*AIM OF THE TASK*: Pull every line containing the word "agent" out of the material below.
____
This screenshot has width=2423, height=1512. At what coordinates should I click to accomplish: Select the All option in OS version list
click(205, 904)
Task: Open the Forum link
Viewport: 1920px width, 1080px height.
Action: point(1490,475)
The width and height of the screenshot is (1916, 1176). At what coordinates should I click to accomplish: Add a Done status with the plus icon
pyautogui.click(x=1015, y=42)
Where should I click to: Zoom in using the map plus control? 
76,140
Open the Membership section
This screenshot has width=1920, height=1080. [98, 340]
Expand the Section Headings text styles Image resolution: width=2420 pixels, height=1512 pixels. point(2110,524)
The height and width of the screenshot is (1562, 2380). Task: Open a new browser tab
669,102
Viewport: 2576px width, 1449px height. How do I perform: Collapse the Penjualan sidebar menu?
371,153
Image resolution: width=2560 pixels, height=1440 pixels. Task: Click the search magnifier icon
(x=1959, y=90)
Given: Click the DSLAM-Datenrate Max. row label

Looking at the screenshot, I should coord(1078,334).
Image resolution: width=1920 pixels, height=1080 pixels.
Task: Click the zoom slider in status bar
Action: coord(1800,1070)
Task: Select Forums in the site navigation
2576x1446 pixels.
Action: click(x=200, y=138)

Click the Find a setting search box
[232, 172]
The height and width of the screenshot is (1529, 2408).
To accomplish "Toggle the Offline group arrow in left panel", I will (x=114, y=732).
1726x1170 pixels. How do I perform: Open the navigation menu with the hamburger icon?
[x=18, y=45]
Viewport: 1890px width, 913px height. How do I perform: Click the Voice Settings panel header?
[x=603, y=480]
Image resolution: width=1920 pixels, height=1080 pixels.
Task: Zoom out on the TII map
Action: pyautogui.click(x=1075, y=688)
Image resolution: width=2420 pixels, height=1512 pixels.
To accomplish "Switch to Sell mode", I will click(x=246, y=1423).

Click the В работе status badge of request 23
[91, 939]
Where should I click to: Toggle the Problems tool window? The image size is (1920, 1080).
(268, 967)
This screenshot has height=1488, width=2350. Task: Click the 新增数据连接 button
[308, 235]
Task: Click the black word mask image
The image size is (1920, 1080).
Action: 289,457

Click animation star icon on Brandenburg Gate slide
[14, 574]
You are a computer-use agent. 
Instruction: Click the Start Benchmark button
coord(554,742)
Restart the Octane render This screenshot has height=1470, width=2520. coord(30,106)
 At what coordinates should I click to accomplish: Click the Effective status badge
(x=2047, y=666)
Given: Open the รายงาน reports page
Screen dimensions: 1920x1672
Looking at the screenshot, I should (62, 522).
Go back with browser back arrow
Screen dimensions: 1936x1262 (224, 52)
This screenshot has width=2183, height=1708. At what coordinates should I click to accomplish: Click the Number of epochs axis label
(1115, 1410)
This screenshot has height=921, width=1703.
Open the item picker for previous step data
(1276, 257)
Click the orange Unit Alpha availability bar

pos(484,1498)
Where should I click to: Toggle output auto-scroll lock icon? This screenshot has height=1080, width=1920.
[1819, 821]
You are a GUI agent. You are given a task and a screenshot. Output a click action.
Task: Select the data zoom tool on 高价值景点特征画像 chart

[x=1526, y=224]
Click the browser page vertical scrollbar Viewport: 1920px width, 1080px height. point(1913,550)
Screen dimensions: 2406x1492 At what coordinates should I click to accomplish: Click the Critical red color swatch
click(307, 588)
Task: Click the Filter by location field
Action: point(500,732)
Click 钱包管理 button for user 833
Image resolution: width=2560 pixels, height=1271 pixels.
____
*TASK ANSWER*:
You are a computer-use agent. 
You are a GUI agent. You are given a task and a screenshot. Output a click action.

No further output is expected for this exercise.